- Directions: The answer must be an exact copy of the lines from the one containing "Task: Collapse the Reflection section" through the end of the records, with the pictures left out.

- Information given:
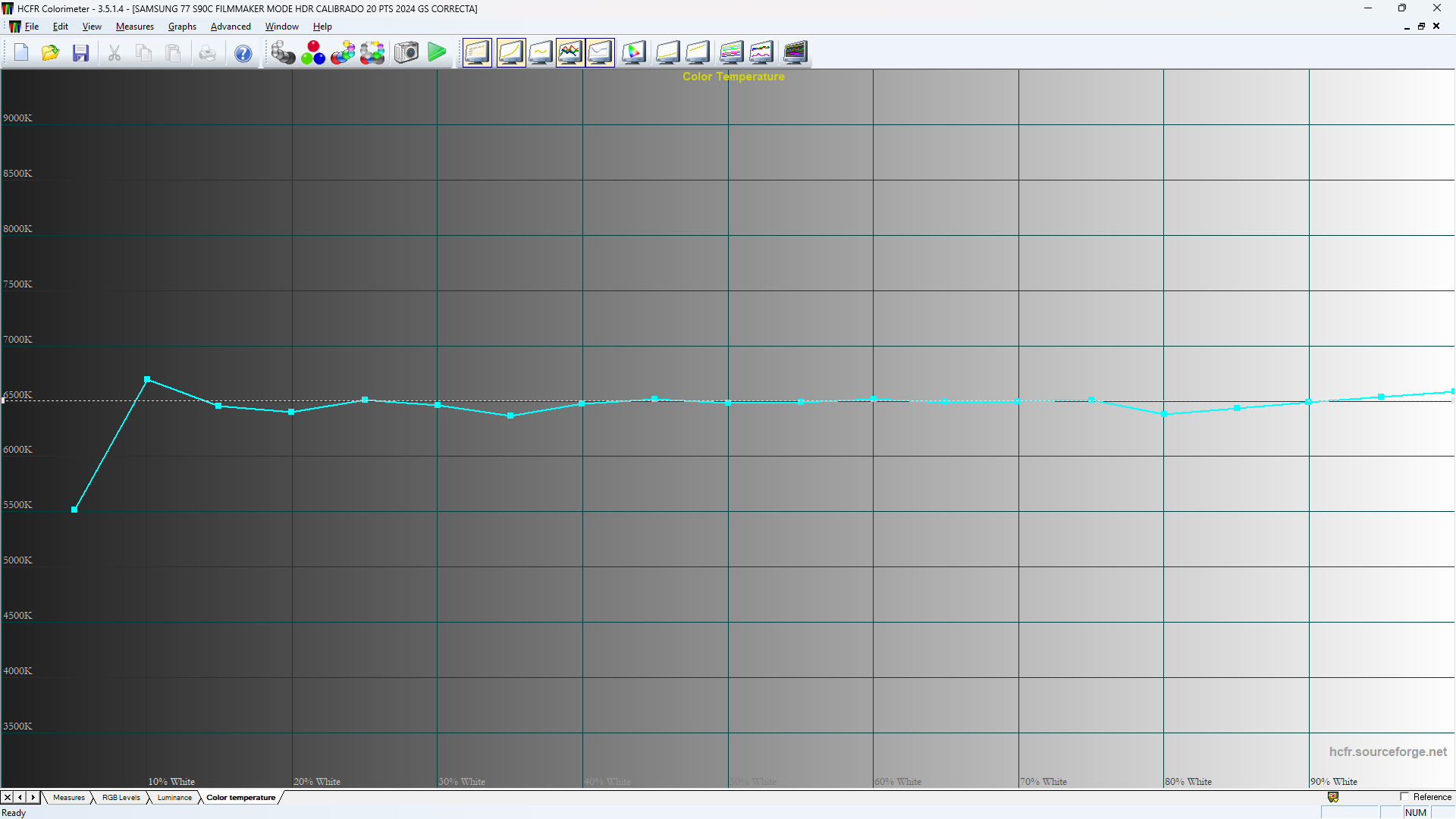Show the RGB levels graph view icon
The image size is (1456, 819).
(x=570, y=52)
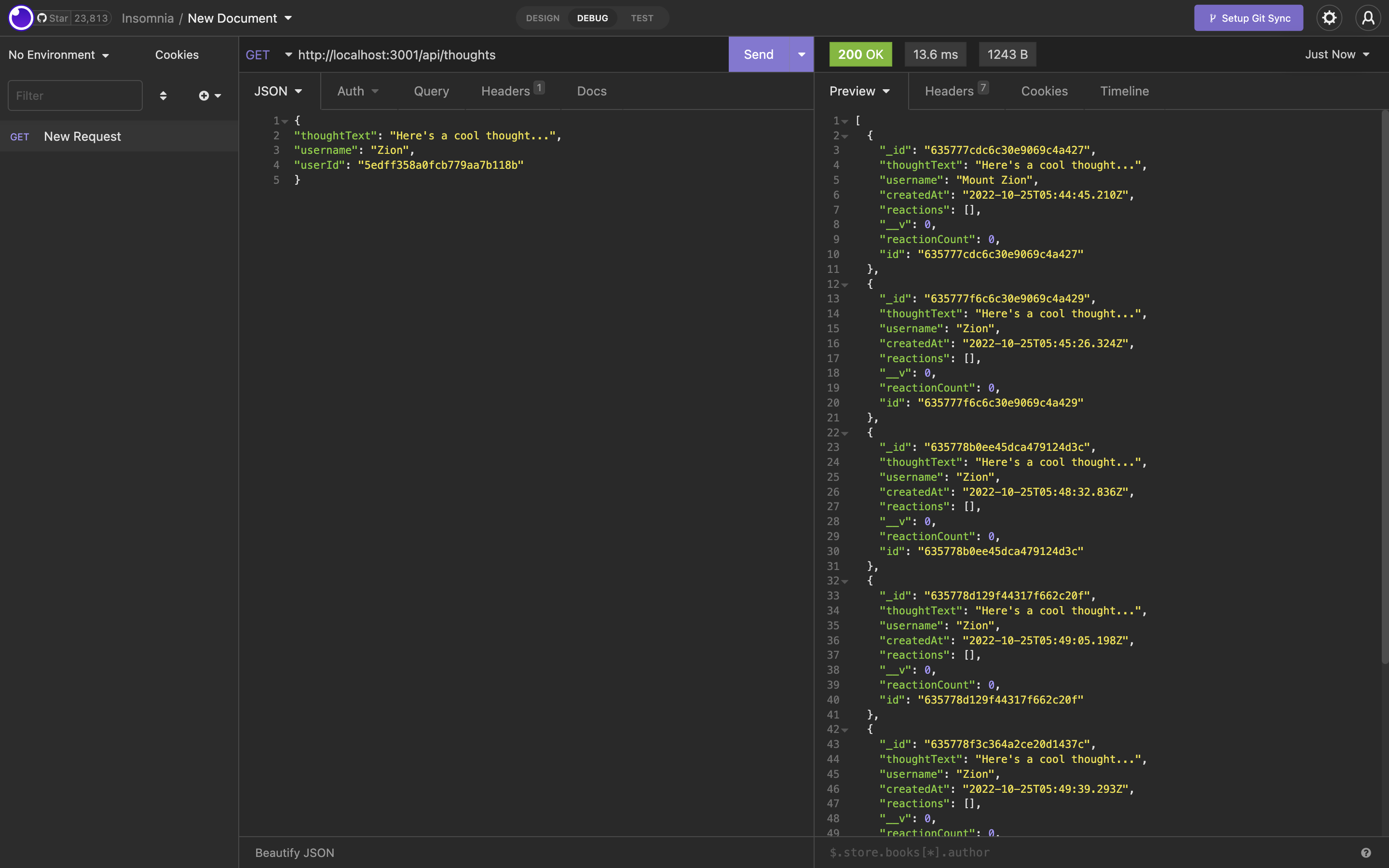Open the Query parameters tab
The height and width of the screenshot is (868, 1389).
tap(431, 91)
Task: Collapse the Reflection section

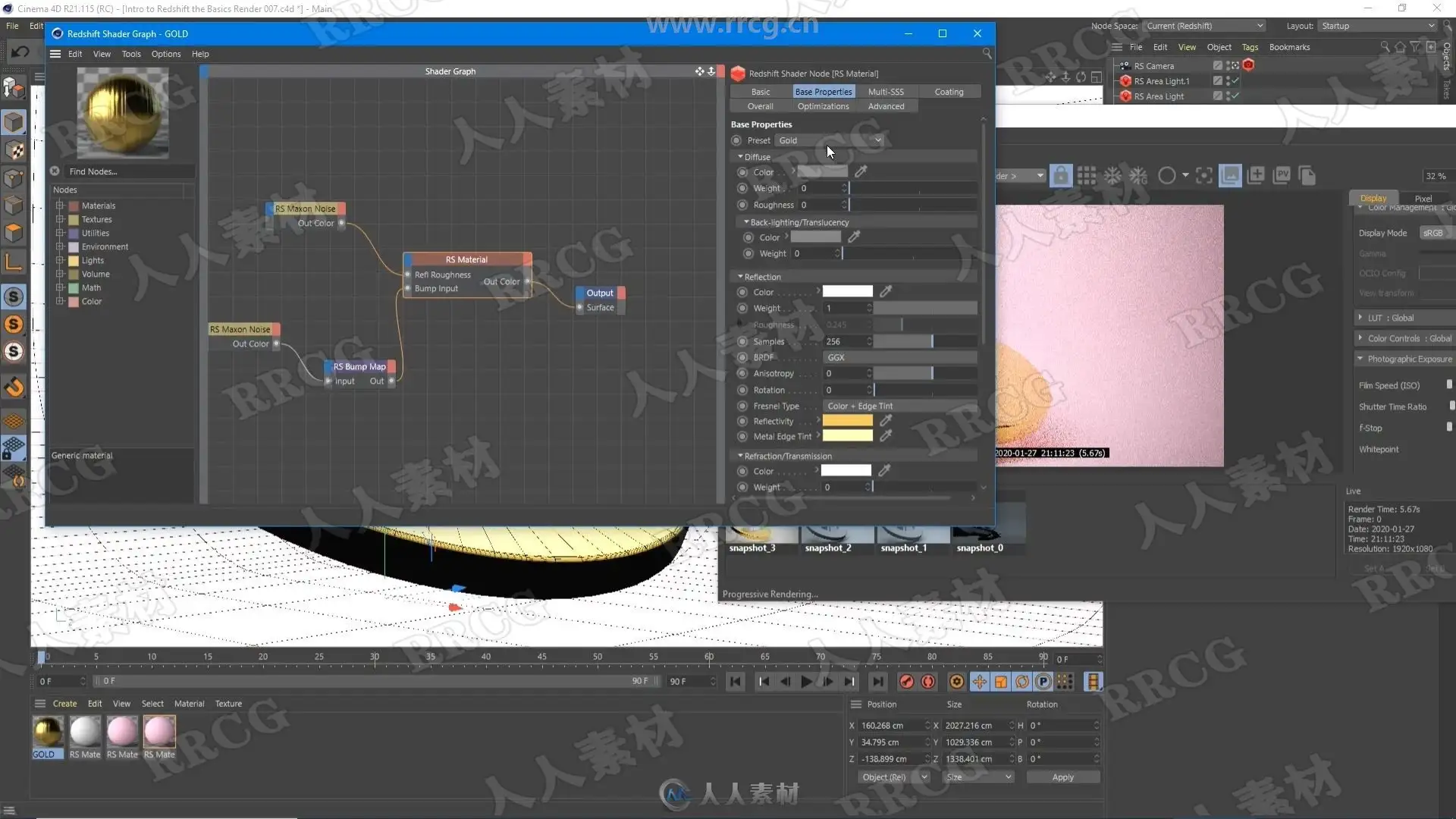Action: [x=740, y=277]
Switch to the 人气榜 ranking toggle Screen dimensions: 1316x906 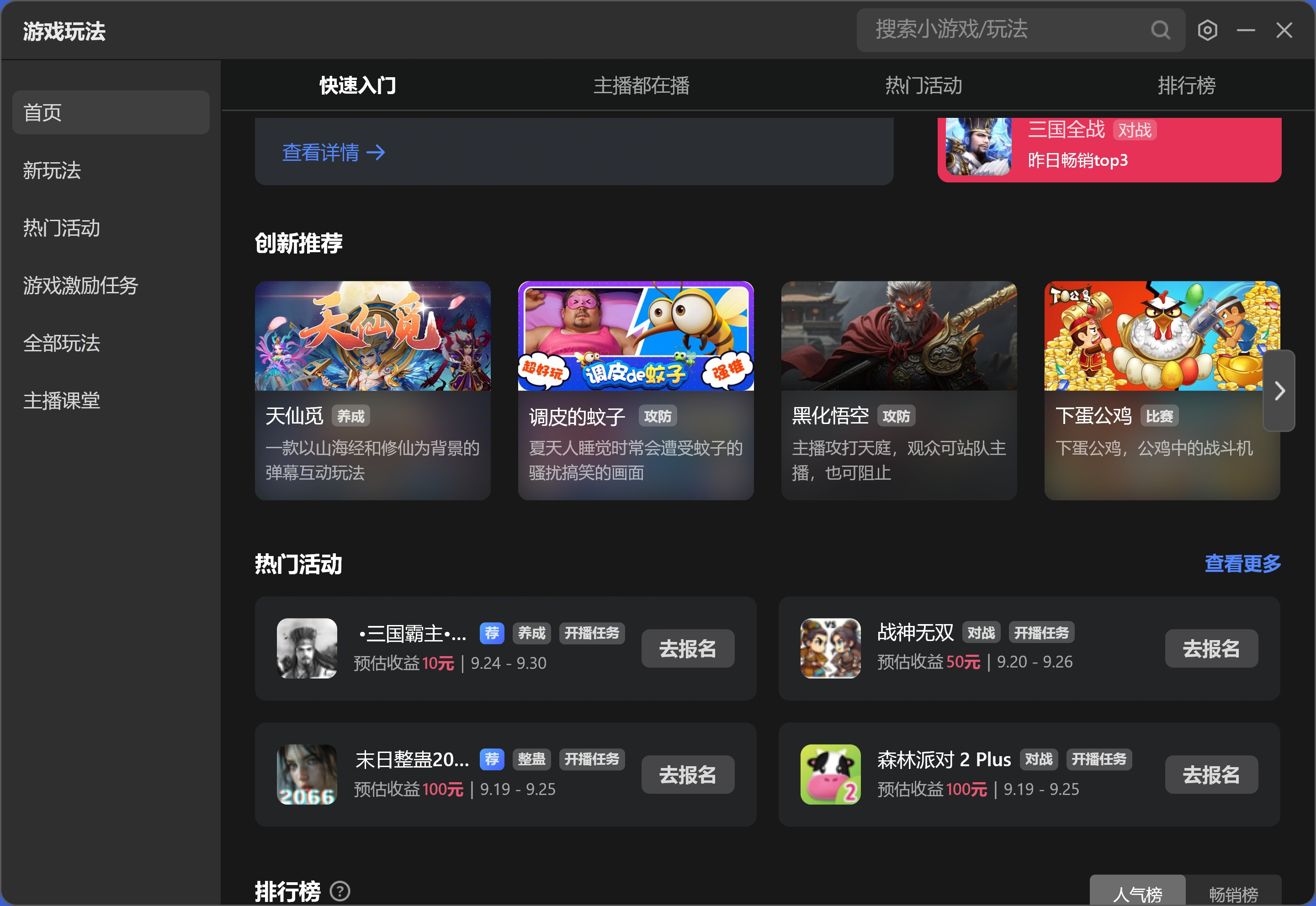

- Solution to the problem:
Task: Collapse the Reflection section

Action: [x=740, y=277]
Switch to the 人气榜 ranking toggle Screen dimensions: 1316x906 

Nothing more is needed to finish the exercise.